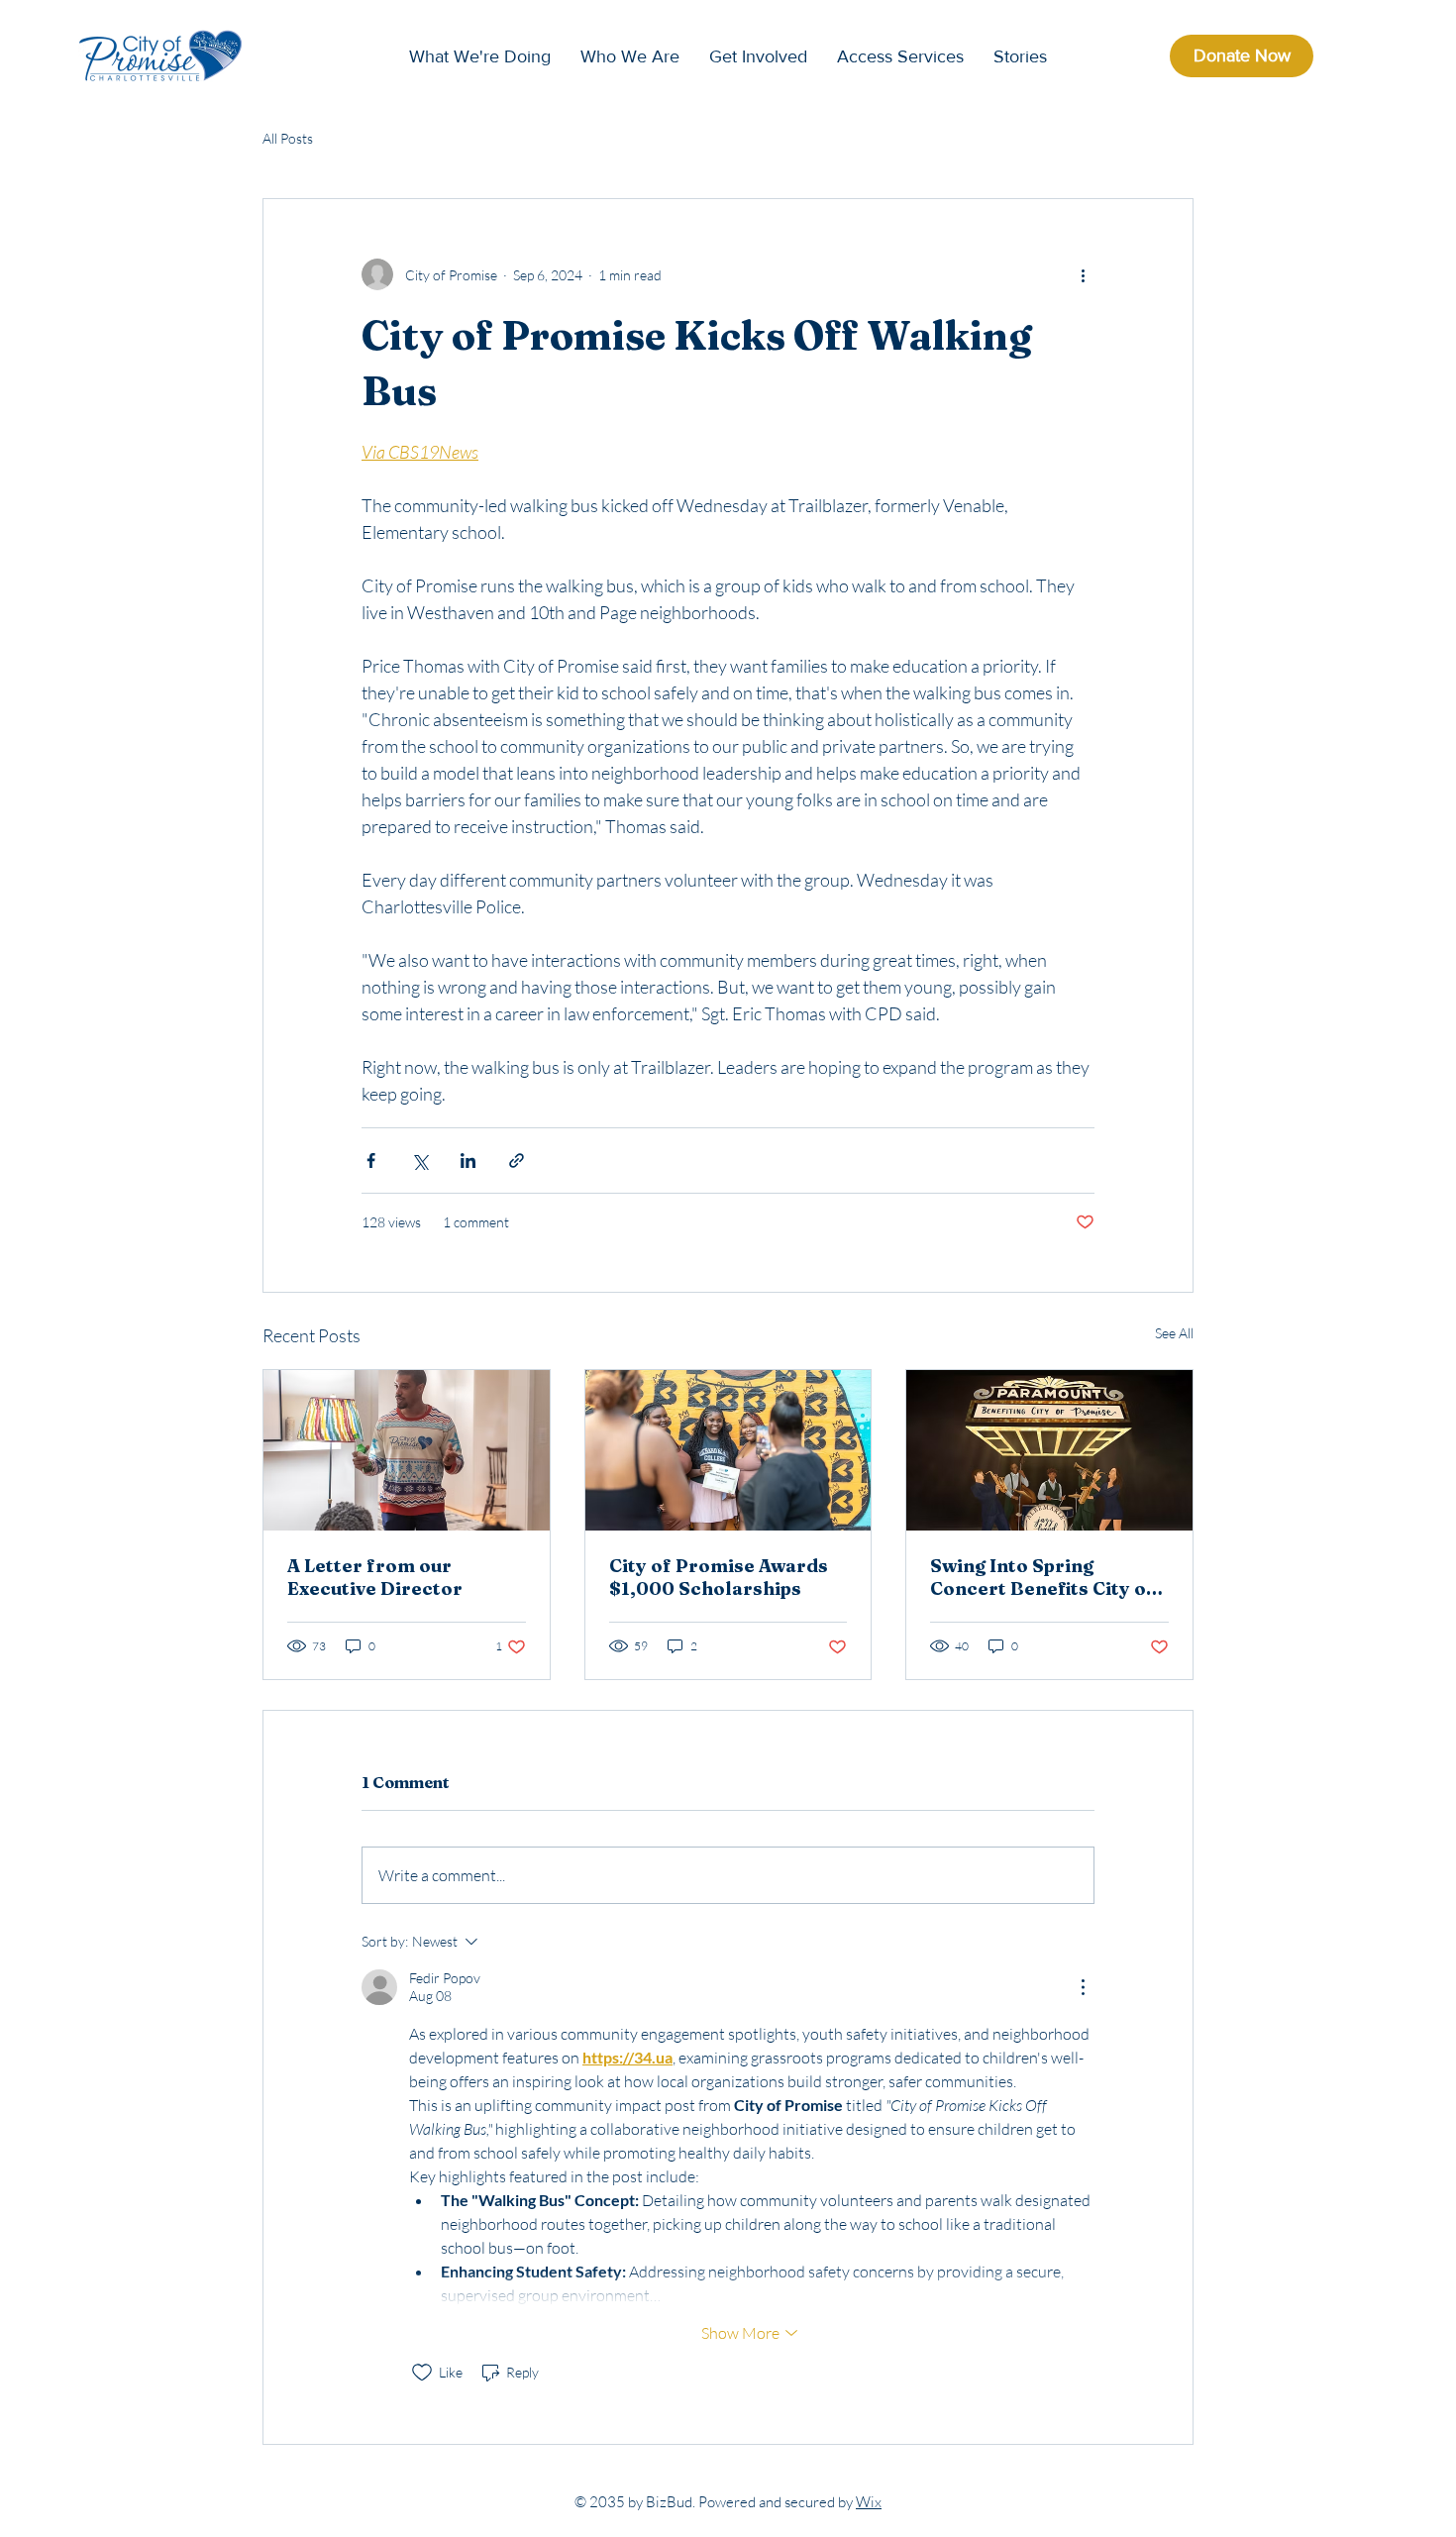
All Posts (287, 138)
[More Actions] (1082, 1987)
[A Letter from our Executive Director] (406, 1450)
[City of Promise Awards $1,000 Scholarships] (728, 1450)
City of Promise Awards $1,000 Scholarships (718, 1577)
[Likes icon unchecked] (422, 2372)
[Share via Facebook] (371, 1160)
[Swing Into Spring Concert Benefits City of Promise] (1049, 1450)
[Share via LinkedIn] (468, 1160)
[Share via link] (516, 1160)
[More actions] (1082, 274)
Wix (869, 2501)
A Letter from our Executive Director (375, 1577)
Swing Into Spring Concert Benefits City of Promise (1042, 1577)
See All (1174, 1332)
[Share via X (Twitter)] (419, 1160)
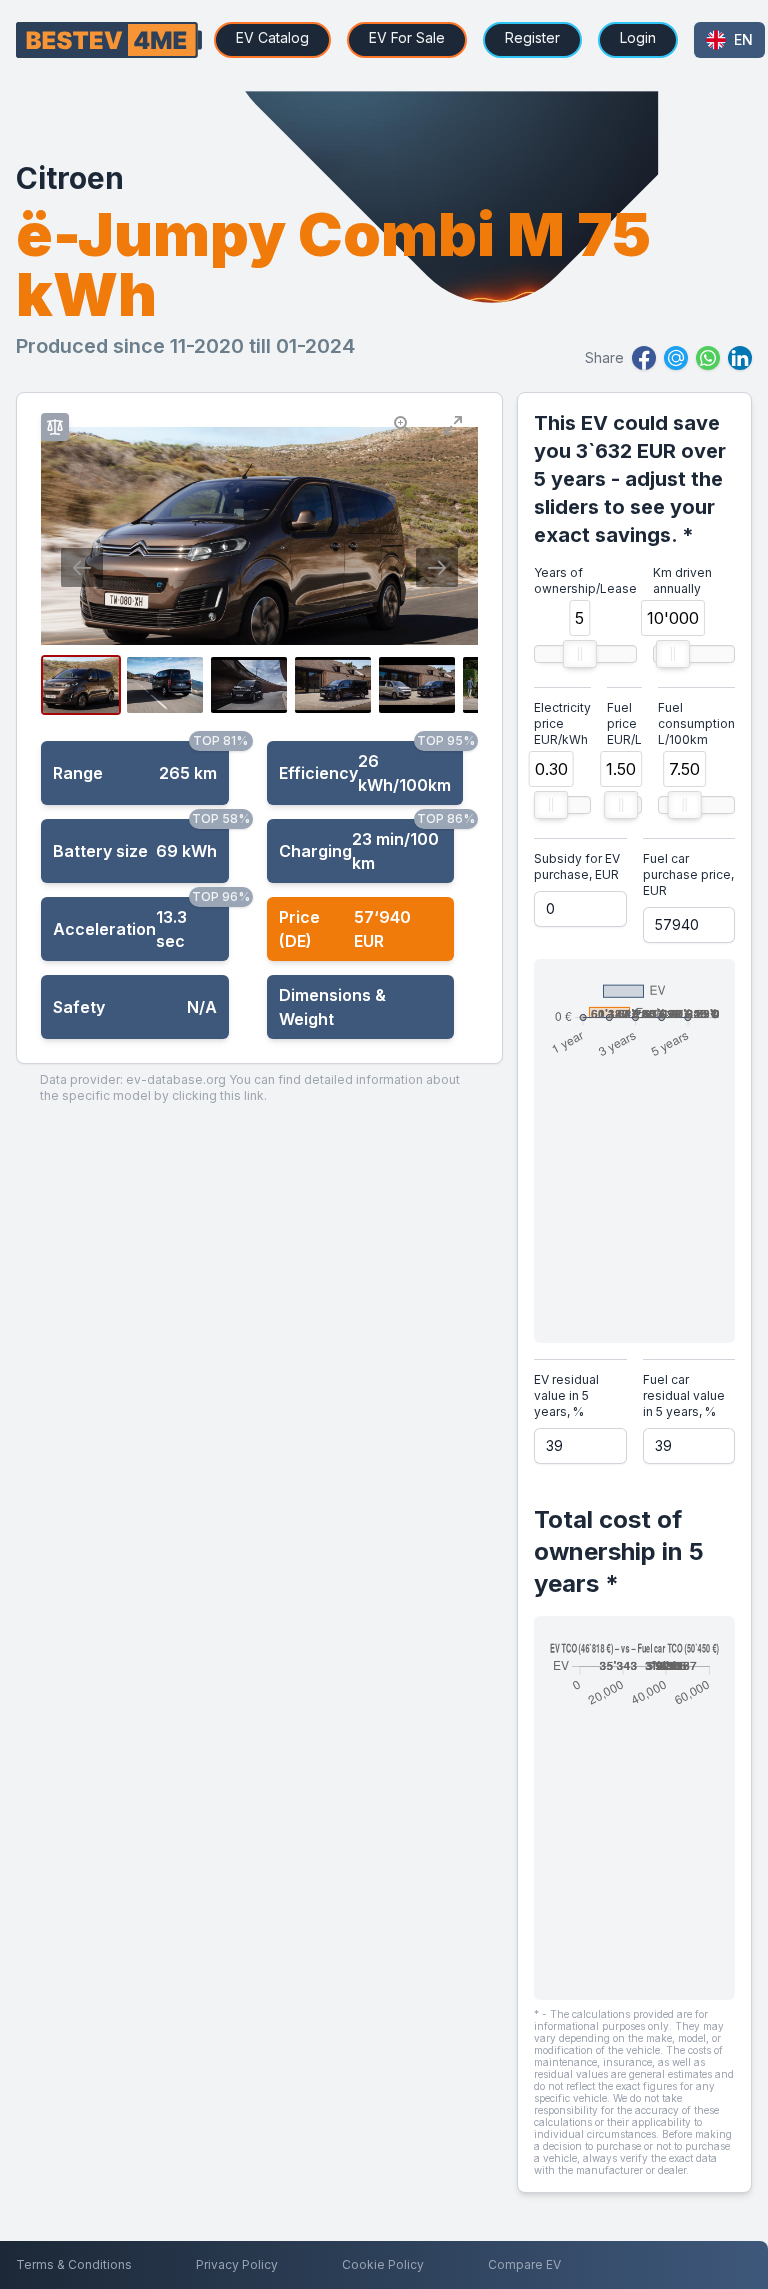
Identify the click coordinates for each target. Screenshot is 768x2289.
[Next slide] (437, 567)
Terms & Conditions (74, 2264)
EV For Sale (407, 37)
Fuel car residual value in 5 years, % (684, 1395)
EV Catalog (272, 37)
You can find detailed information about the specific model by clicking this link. (250, 1087)
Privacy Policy (237, 2264)
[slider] (580, 654)
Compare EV (524, 2264)
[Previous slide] (82, 567)
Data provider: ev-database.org (133, 1079)
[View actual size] (403, 424)
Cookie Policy (383, 2264)
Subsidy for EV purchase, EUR (577, 866)
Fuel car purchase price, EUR (688, 874)
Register (532, 37)
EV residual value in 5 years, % (566, 1395)
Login (638, 37)
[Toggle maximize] (453, 424)
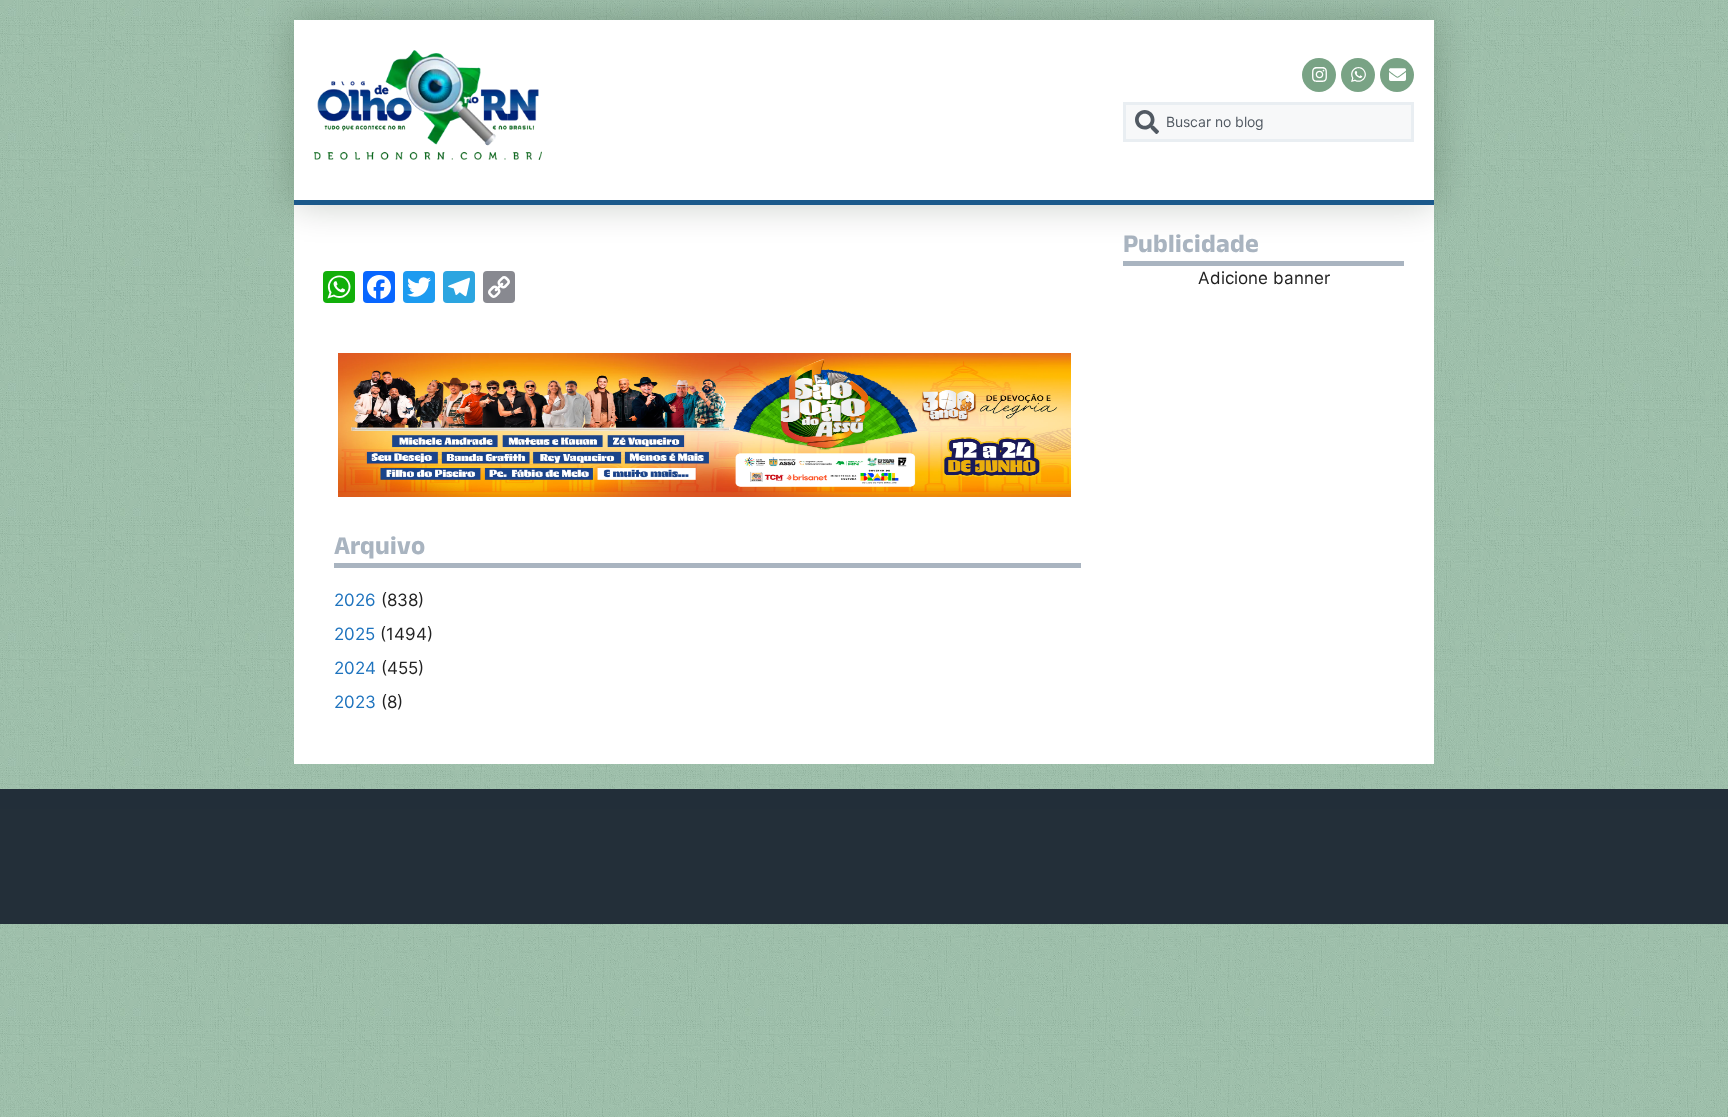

-=-=-

### What you need to do
Copy exactly, with no pictures, the lines from the line containing "Cookie Policy (383, 2264)" through the last line of the records above.

### Answer below
Cookie Policy (383, 2264)
Subsidy for EV purchase, EUR (577, 866)
Fuel car purchase price, EUR (688, 874)
Register (532, 37)
EV residual value in 5 years, % (566, 1395)
Login (638, 37)
[Toggle maximize] (453, 424)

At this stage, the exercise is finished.